> [WHAT TO WORK ON] Lines with the word "Policy": copy all of them from the entries below.

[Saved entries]
..............................

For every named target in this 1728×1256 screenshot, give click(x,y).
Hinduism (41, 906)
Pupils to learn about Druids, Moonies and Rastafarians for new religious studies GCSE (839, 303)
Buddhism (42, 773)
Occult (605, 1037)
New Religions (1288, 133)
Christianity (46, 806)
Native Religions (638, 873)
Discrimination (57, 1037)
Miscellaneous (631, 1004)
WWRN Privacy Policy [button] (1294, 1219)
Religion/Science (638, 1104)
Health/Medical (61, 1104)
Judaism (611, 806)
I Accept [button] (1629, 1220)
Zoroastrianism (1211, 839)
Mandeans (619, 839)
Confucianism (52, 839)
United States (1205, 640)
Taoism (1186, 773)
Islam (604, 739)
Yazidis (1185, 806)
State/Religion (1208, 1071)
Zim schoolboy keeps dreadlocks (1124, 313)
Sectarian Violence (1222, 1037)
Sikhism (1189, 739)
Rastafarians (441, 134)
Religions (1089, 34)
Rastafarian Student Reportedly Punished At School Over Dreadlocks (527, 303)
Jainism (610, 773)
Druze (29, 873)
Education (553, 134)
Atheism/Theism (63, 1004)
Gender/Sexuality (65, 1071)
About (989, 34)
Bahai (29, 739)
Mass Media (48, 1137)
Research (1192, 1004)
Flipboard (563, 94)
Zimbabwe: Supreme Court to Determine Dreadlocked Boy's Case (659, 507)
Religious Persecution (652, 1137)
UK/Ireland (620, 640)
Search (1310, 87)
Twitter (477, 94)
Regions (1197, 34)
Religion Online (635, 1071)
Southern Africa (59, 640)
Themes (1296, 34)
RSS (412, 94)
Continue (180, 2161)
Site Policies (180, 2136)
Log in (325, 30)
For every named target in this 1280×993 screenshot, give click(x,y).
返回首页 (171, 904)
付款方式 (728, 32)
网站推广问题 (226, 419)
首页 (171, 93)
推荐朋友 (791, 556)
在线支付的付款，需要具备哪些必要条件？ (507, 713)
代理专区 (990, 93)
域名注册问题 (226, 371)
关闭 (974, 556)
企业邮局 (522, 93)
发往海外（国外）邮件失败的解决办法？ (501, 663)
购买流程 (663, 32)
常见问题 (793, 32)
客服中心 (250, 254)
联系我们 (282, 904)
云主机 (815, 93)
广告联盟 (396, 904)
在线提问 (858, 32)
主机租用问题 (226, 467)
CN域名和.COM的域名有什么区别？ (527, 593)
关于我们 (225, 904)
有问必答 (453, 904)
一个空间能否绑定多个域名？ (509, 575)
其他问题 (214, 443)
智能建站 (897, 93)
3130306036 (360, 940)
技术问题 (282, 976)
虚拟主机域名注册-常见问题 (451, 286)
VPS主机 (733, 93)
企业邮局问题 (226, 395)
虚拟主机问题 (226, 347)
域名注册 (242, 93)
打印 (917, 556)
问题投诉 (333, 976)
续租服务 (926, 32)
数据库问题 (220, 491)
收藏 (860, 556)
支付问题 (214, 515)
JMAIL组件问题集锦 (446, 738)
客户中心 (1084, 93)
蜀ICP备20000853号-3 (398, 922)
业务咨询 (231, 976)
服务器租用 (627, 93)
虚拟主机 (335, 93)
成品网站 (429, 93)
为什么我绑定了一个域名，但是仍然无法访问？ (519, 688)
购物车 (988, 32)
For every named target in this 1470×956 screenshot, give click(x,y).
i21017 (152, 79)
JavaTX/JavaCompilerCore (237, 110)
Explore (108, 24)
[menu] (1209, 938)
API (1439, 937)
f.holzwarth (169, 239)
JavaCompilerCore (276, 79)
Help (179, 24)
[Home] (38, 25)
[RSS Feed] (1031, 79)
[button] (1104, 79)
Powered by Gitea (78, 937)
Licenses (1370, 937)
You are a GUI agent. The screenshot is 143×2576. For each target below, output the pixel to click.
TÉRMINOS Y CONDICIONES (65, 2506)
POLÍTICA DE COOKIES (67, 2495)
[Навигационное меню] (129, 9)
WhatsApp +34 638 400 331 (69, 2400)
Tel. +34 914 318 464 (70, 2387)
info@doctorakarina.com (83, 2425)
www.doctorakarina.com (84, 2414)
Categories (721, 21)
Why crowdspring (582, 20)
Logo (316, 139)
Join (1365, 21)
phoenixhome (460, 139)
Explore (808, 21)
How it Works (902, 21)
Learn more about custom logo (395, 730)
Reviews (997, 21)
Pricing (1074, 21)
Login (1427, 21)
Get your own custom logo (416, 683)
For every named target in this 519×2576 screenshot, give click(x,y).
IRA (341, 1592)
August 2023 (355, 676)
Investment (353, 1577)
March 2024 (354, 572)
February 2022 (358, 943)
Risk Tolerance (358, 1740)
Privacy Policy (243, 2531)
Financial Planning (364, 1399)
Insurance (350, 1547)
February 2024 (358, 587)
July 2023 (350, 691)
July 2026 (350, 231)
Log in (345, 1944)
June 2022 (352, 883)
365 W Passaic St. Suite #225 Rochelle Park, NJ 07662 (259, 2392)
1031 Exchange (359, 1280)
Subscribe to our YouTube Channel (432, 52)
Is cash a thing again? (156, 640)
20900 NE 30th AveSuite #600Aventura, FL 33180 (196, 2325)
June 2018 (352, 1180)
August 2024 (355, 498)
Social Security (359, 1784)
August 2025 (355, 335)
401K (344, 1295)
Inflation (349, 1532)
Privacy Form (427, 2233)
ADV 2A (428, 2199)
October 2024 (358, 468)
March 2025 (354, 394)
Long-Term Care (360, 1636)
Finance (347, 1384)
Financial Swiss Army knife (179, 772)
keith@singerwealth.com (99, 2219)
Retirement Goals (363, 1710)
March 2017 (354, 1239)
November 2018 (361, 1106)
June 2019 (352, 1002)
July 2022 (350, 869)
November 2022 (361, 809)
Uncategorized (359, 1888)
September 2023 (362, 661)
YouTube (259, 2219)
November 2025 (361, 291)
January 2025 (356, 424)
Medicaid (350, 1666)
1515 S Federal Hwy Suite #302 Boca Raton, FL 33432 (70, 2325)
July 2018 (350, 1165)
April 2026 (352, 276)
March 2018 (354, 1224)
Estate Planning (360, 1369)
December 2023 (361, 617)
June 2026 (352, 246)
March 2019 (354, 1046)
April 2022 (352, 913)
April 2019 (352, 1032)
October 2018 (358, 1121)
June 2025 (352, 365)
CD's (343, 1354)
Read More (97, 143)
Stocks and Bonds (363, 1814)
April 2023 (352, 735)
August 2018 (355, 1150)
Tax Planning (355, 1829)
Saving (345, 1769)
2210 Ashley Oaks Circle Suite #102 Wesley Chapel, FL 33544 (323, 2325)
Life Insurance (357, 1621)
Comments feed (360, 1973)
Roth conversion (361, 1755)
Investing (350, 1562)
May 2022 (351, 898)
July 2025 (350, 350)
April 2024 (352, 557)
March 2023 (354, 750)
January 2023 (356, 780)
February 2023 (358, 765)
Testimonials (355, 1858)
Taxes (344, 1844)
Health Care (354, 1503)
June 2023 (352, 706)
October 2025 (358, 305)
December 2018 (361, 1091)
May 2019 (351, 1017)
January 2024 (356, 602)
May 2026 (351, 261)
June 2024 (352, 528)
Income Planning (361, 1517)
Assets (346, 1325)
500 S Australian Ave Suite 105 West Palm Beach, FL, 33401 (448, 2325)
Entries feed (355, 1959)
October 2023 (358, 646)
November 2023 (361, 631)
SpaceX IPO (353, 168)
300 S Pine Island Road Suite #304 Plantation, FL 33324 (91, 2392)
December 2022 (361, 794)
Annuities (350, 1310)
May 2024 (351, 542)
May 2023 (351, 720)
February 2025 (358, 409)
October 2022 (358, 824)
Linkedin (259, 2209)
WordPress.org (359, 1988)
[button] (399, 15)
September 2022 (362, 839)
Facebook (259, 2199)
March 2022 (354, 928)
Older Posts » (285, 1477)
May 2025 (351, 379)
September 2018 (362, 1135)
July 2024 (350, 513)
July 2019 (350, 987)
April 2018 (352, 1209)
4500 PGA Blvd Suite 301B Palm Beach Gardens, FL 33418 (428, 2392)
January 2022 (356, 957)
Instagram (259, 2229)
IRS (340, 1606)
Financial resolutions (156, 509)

..............................

> [TASK ANSWER]
WWRN Privacy Policy [button] (1294, 1219)
Privacy Policy (243, 2531)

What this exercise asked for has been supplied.